___ Passage ___
Once you clean out a wooden box, I hit mine with a little sand paper. You can also spray down inside with bleach water.


----------



## Tale of Tails Rabbitry (Dec 20, 2017)

Wire but.... We had about the same type of nesting box that Baymule described for some years, now we only use them in the cages of the weaned buns with hay to insulate them from wind in the winter. My husband got a bug to make two compartment brood cage about two years ago and we did use a nesting box with it, and then this year he got a bug to renovate it with a wired drop nesting box. I like it so, so, so much better! I have lost more kits than I liked to exposure that were accidentally dragged out with the mother onto the wire with the wood/wire combo box, even happened with the two compartments but more rarely did I lose one because we had a warming pad on the nesting side and they usually survived until I found them.

The drop nest works with the natural instincts of the doe better, I think, and if a kit gets dragged out, it is more likely for it to wiggle around and fall back into the nest to find its siblings and snuggle. The only downside is that the drop box is more exposed to the wind and cold on all sides, if your cages are outside like ours, and needs to be well insulated in the winter. We have used cardboard and paper bags (sytrofoam and old vinyl signs also would work on the outside) and even added a warming pad fixed to the underside. We replace whatever was on the bottom each time and the warming pad gets cleaned between kindlings. However, we are in the southeastern United States so our winters are wild swings of temperatures and weather (as we just had a dump of 12-inches a couple of weeks ago--_seriously crazy!)_ but certainly our winters are not as harsh and long term as in the northern states. Our greater concern here is more about heat in the summer.
___ Data lines ___
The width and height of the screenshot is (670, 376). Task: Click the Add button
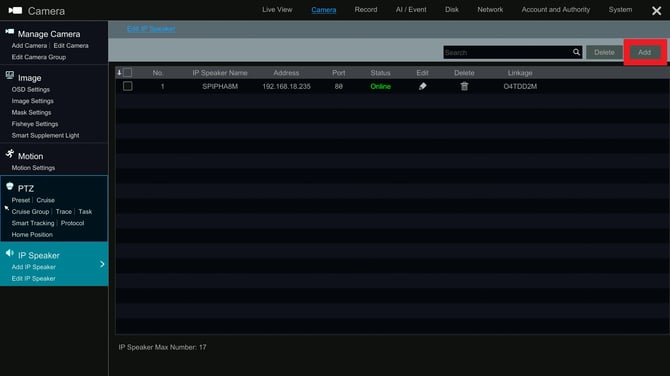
___
Exercise: Update the part of the passage on rabbit nest boxes that begins with "Once you clean" and ends with "I found them.", changing "nesting box" to "nest box".

The completed task:
Once you clean out a wooden box, I hit mine with a little sand paper. You can also spray down inside with bleach water.


----------



## Tale of Tails Rabbitry (Dec 20, 2017)

Wire but.... We had about the same type of nest box that Baymule described for some years, now we only use them in the cages of the weaned buns with hay to insulate them from wind in the winter. My husband got a bug to make two compartment brood cage about two years ago and we did use a nest box with it, and then this year he got a bug to renovate it with a wired drop nest box. I like it so, so, so much better! I have lost more kits than I liked to exposure that were accidentally dragged out with the mother onto the wire with the wood/wire combo box, even happened with the two compartments but more rarely did I lose one because we had a warming pad on the nesting side and they usually survived until I found them.